(Records for locating the described items)
════
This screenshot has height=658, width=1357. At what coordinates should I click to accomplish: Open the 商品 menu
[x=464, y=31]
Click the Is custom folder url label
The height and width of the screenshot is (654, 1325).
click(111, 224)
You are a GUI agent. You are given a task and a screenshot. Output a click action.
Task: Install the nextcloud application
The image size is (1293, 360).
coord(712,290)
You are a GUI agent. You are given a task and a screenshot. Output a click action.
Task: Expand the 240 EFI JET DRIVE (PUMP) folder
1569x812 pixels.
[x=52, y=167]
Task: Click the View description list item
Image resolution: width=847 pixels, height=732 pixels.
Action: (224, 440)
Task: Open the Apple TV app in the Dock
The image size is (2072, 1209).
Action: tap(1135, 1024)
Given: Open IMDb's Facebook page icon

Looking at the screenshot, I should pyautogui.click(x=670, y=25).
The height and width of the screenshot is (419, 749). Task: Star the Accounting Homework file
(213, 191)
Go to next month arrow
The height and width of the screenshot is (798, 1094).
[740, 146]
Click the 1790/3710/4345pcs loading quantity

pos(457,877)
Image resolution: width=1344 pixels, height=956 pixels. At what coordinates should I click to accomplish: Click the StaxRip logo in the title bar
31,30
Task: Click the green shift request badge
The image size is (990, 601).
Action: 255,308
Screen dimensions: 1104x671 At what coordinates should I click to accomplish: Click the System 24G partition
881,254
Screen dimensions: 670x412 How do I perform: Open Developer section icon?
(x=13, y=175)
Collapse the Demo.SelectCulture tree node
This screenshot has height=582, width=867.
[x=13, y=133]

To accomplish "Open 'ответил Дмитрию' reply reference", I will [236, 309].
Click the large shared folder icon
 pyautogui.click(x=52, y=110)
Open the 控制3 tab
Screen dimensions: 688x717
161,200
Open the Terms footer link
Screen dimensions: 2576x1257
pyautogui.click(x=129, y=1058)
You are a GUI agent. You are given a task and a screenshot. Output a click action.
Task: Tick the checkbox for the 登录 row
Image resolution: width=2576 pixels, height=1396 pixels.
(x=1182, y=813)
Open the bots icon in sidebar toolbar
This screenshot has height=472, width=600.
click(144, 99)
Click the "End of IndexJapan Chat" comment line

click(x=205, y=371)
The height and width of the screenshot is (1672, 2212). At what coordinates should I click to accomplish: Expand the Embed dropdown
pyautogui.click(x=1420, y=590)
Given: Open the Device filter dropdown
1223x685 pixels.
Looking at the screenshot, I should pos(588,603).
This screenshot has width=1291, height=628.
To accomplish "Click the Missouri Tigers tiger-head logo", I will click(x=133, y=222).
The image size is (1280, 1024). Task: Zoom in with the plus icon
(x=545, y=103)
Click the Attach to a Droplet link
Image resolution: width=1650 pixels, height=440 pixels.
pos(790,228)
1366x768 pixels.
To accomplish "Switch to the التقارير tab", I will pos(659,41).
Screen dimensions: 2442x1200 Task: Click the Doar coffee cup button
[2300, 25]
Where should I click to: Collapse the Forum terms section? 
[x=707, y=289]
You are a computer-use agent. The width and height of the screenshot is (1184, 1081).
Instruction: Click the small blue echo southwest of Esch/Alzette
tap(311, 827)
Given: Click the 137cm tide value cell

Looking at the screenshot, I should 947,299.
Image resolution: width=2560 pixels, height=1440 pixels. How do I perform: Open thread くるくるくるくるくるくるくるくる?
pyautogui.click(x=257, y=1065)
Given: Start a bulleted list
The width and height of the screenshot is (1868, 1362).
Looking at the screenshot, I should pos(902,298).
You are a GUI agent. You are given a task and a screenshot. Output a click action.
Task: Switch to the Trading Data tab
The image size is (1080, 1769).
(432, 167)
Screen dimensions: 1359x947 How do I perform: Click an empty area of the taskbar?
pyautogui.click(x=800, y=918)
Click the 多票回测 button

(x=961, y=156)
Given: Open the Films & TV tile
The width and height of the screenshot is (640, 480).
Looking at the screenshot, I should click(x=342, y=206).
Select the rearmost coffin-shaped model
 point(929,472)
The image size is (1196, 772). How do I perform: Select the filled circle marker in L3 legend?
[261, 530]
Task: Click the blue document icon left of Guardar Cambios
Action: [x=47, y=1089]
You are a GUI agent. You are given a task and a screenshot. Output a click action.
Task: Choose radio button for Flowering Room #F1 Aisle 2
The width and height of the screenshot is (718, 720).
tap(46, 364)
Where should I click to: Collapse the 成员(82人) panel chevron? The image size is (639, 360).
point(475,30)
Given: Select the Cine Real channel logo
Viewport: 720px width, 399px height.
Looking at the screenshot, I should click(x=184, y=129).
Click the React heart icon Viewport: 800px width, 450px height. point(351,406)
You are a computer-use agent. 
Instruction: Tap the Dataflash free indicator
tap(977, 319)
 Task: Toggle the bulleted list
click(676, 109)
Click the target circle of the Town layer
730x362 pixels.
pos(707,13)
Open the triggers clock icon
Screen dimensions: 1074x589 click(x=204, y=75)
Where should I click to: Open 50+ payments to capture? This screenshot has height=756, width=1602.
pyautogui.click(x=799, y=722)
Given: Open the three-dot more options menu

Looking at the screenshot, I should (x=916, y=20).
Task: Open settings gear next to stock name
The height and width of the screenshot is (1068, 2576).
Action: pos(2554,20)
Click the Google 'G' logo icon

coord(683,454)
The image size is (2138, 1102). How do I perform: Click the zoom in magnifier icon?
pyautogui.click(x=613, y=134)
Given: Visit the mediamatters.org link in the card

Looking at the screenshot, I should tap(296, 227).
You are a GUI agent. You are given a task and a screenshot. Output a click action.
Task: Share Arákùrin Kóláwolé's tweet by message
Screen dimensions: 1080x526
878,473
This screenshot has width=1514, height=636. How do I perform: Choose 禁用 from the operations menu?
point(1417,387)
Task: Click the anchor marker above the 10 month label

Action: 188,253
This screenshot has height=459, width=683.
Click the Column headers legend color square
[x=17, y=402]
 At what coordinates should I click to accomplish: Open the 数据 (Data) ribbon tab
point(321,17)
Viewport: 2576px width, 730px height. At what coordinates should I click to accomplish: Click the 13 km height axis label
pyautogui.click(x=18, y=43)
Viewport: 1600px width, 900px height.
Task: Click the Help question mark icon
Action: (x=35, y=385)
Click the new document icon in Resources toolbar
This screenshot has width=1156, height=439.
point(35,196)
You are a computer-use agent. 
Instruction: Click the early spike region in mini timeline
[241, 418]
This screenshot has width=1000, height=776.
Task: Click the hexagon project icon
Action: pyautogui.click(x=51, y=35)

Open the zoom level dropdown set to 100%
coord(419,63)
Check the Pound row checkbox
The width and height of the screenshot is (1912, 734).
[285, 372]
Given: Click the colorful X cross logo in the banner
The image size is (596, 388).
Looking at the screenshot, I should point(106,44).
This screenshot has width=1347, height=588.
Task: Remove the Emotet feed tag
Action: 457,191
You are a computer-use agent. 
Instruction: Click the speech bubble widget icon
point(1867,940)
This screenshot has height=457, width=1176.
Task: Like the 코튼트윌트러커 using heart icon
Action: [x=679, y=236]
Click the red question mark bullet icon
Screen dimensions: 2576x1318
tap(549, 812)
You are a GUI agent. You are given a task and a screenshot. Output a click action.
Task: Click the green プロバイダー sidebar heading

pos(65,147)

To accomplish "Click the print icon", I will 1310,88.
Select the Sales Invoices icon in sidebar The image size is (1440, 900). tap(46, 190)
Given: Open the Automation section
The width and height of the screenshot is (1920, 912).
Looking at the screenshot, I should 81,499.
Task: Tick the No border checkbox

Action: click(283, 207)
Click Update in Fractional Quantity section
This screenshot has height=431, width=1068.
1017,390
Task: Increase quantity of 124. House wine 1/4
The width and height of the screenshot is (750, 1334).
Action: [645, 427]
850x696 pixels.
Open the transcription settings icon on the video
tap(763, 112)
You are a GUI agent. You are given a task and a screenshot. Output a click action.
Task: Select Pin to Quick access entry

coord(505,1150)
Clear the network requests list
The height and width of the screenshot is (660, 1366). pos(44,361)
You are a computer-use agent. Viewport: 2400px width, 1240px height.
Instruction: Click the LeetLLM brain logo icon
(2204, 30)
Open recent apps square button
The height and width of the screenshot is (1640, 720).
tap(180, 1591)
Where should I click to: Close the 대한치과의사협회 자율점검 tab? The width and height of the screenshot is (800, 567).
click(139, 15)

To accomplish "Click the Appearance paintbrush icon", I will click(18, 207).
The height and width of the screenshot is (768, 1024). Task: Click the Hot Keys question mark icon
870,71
════
_Stated task:_
Write out again the stretch of items from the line containing "850x696 pixels." through the line containing "coord(505,1150)", with the requests included. Multiply every coordinate in the answers by 1.35 and round each result to a whole number, rounding halves up.

_Result of this task:_
850x696 pixels.
Open the transcription settings icon on the video
tap(1030, 151)
You are a GUI agent. You are given a task and a screenshot. Output a click action.
Task: Select Pin to Quick access entry

coord(682,1553)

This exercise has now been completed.